The thought lent me to a feeling of homesickness and a longing for the times when his youthful ignorance irritated me.
What I would give now for him to be able to hold on to his childhood longer, to be safe, and to be unburdened by the expectations of rulership.
Even if Harlan’s decisions were undoubtedly guided by the court and by his mother—an uncanny thought—it would still be an incredible shift in expectations from his prior innocence.
The boy should have had more time to mature, to grow into his role.
Had I not been distracted at the festival, would I have noted something off and intercepted the assassin who had taken Kaius’s life?
Guilt tugged at me, and an apprehensive jitteriness seeped into my bones. When would the huntsman return?
Evera wrinkled her nose. “Just listen.” She began to read from the page. “Most children shift first between the ages of five and seven. Depending on the child’s magic and power, they may experience middle shifts for anywhere from a few months to a year from the time of their first shift.”
Middle shifts? The Queen never gave me a name for it, though I knew what Evera spoke of—the broken, horrid thing of nightmares I saw each time I met my reflection.
Just as I saw it that day reflected in Thatch’s eyes and the many times after, when the Queen forced me to stand before the great mirror beneath the castle as a reminder of what I was, what I was capable of if I lost control.
Where she kept me hidden until I could regain my composure, tamp my monster back down. Conceal what lurked within me.
“Until a child develops a connection with their other form, shifts can be frightening and painful, even, at times,” she read. “It is because of this—”
“Are you saying broken shifts are due to … what? A disconnect?” I shook my head. “I will not give power over to him. The fox is a monster. I know you do not see it that way, but that is the truth.”
Evera cast her gaze aside, and dejection trickled through the bond like the slow and steady drip of gathered rainfall from a leaf.
“I should not have spoken so roughly,” I apologized. What would Evera say if she knew the truth about Thatch’s death? Would she understand my resentment for the fox then? Would the truth be too much for her? Would I lose her?
When she did not respond, I wet my lips.
“The middle shift you speak of … horrid, cannot describe it. When it happened to me the first time, I was young and had no knowledge of what or who I was. The form is frightening, and though I will admit the fox does not favor violence over flight, I do not have control of him.
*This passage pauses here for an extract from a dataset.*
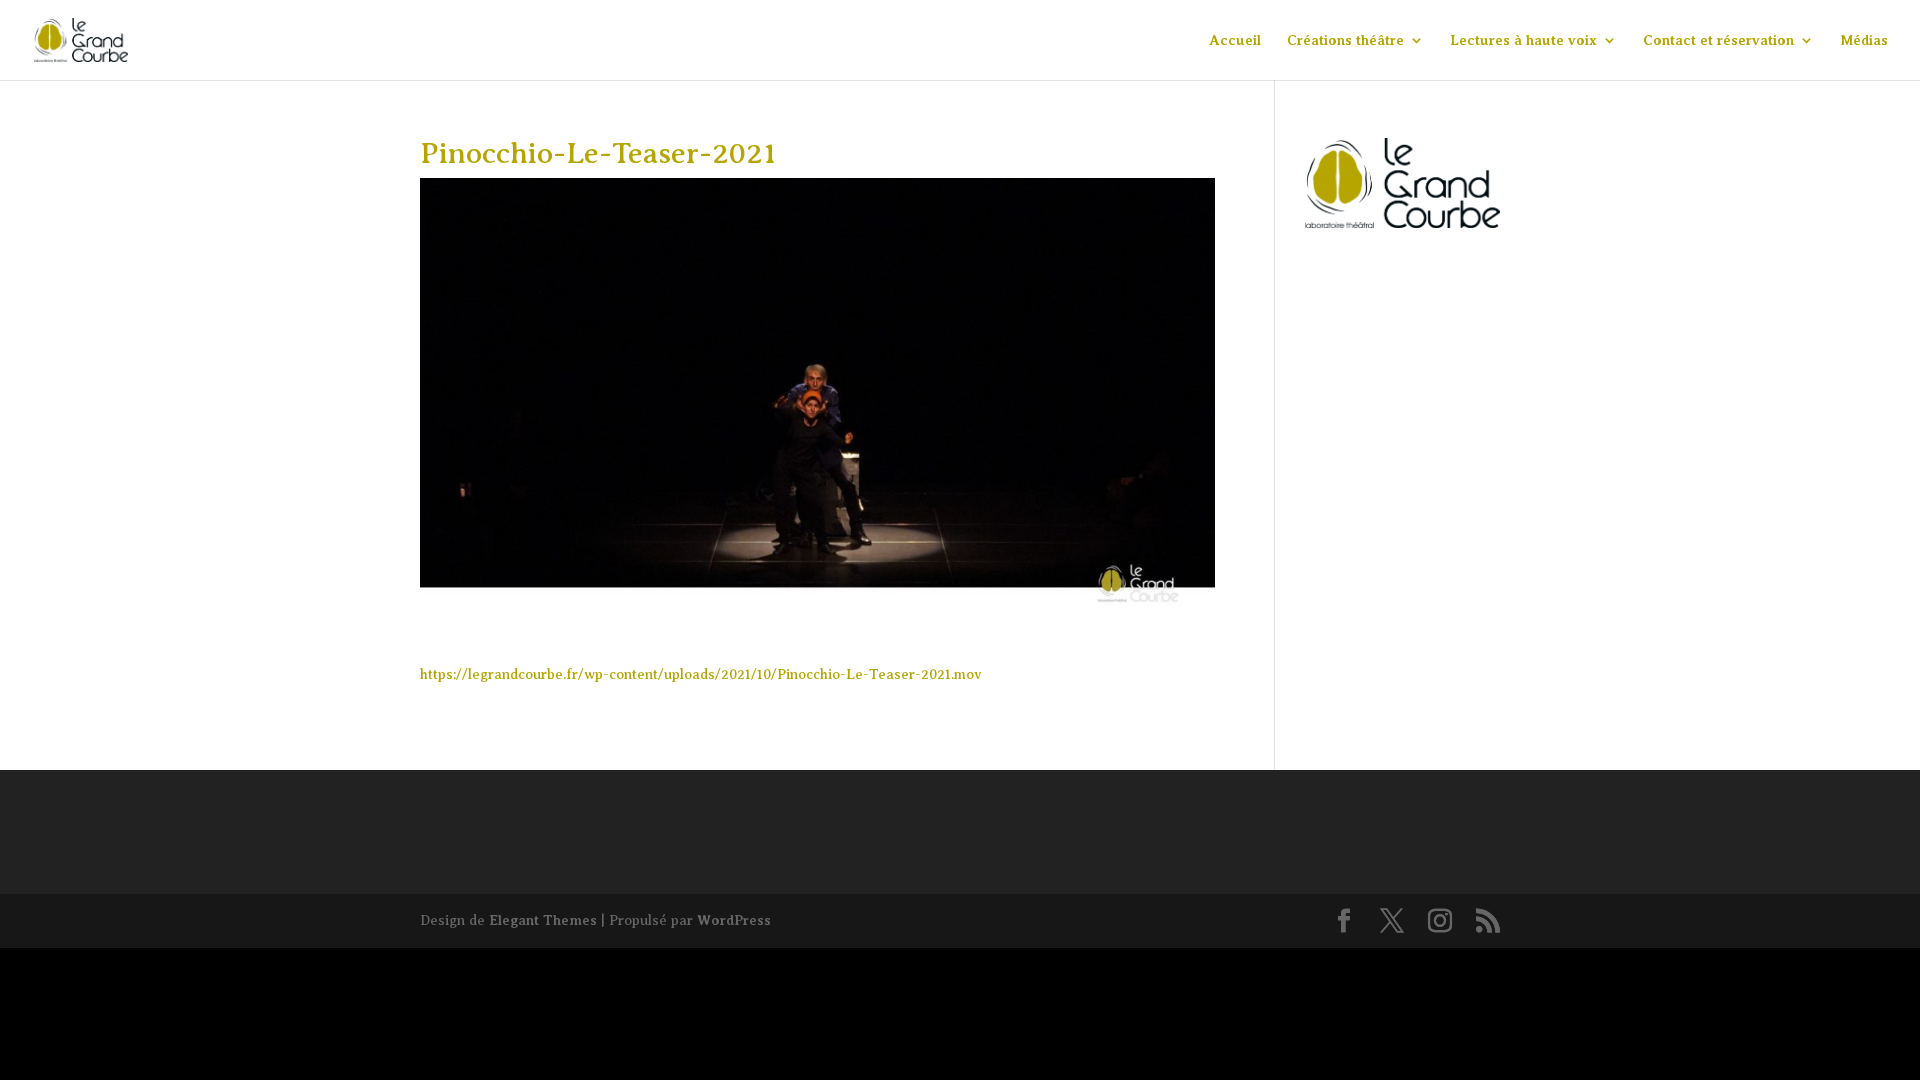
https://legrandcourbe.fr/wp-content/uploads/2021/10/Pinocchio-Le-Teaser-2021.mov (701, 674)
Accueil (1235, 40)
And when he is cornered, threatened, he reacts.”
“He defends himself?”
A pain stabbed at my heart, and the heat that accompanied distress coursed through my blood.
“Did the fox hurt someone?”
I set my jaw and released a shaky breath, fighting to suppress the claws of the beast that raked beneath my skin, testing my emotional instability and searching for an opening to take his hold.
“Yes.” Behind my eyelids, images flashed, replaying the horrors of that day. I sucked in a breath through my teeth and blinked to clear the memories.
“Neirin,” Evera’s voice seemed distant.
Fingers cupped my cheek, then the touch trailed higher, into my hair as she coaxed my head to turn to her. She held me, both with the physical touch of her hand that grounded me and with her scent. In a way no one else ever had been able to, she soothed my panic and calmed my soul.
“There is something that I, too, am frightened to speak of,” Evera said, her voice soft, soothing as she stroked my cheek with her thumb. “Not a secret, just—” She averted her eyes for a moment. “Something very painful to think about.”
The sadness that seeped from her drew an instinctual need from me to put her first, to comfort her.
And though my heart still raced, I reached for her hip, drawing her into my lap.
As she shifted into my embrace, the book fell and became unimportant, as everything else in the room did. It all just … fell away.
With her forehead to mine, Evera found her voice.
“When you are ready to speak to me about your fox, I will listen. And in time,”—she dropped her head to the crook between my shoulder and neck—“I hope that I will find the bravery to tell you about my dagger. So that we can share the weight of our pain. But for now, Neir … for now just hold me.”